Reproduce verbatim the portion of the passage on restorative justice for youth sexting that runs from "The Boys and Girls Clubs in British" up to and including "ends up unfolding.".

** BEGIN Passage to read **

What we've done is we have restorative justice programs. These foster responsibility in the wrongdoer and ensure accountability and meaningful consequences for the crime. The impulsive sharing of intimate images without consent, with no severe malicious intent, is perfectly suited for this type of intervention.
The Boys and Girls Clubs in British Columbia, Alberta, Yukon, and Ontario have been offering youth restorative justice programs for several years now with great success. In recent years we've actually been referred sexting cases.
The Ontario Provincial Police recently reached out to the Boys and Girls Clubs of Kawartha Lakes, to ask if they would partner with them to respond when youth are accused of sexting. The OPP will refer cases of youth between the ages of 12 to 17. The clubs' restorative justice program has been well established and has a very solid track record.
Similarly, Durham Regional Police Service refers sexting cases to the Boys and Girls Clubs in their area as part of the pre-charge program. The club has seen a few of these cases now, and prepares individual restorative plans for each case, because each case is different for many of the youth in how it ends up unfolding.

** END Passage to read **
** BEGIN Available data **

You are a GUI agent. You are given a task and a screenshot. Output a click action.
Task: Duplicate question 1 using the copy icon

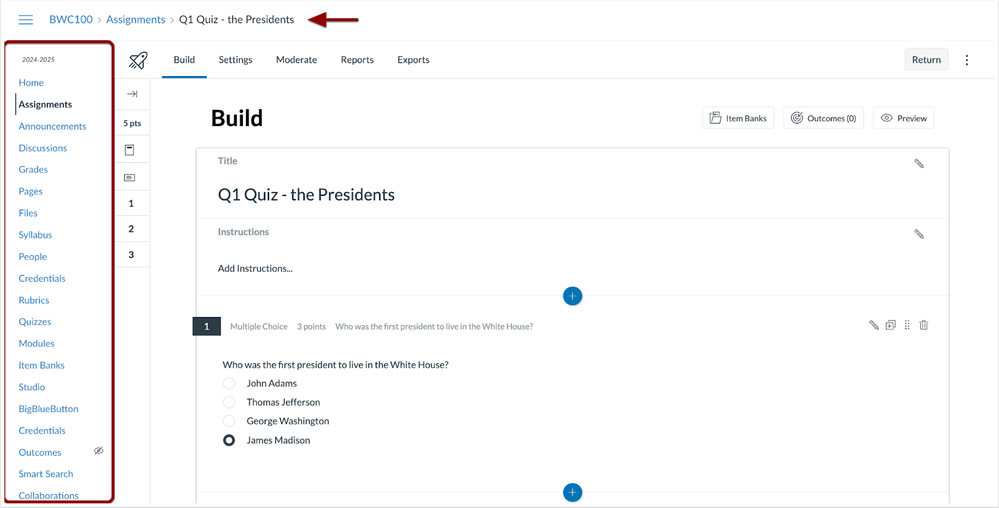pyautogui.click(x=890, y=325)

** END Available data **

Complete response:
The Boys and Girls Clubs in British Columbia, Alberta, Yukon, and Ontario have been offering youth restorative justice programs for several years now with great success. In recent years we've actually been referred sexting cases.
The Ontario Provincial Police recently reached out to the Boys and Girls Clubs of Kawartha Lakes, to ask if they would partner with them to respond when youth are accused of sexting. The OPP will refer cases of youth between the ages of 12 to 17. The clubs' restorative justice program has been well established and has a very solid track record.
Similarly, Durham Regional Police Service refers sexting cases to the Boys and Girls Clubs in their area as part of the pre-charge program. The club has seen a few of these cases now, and prepares individual restorative plans for each case, because each case is different for many of the youth in how it ends up unfolding.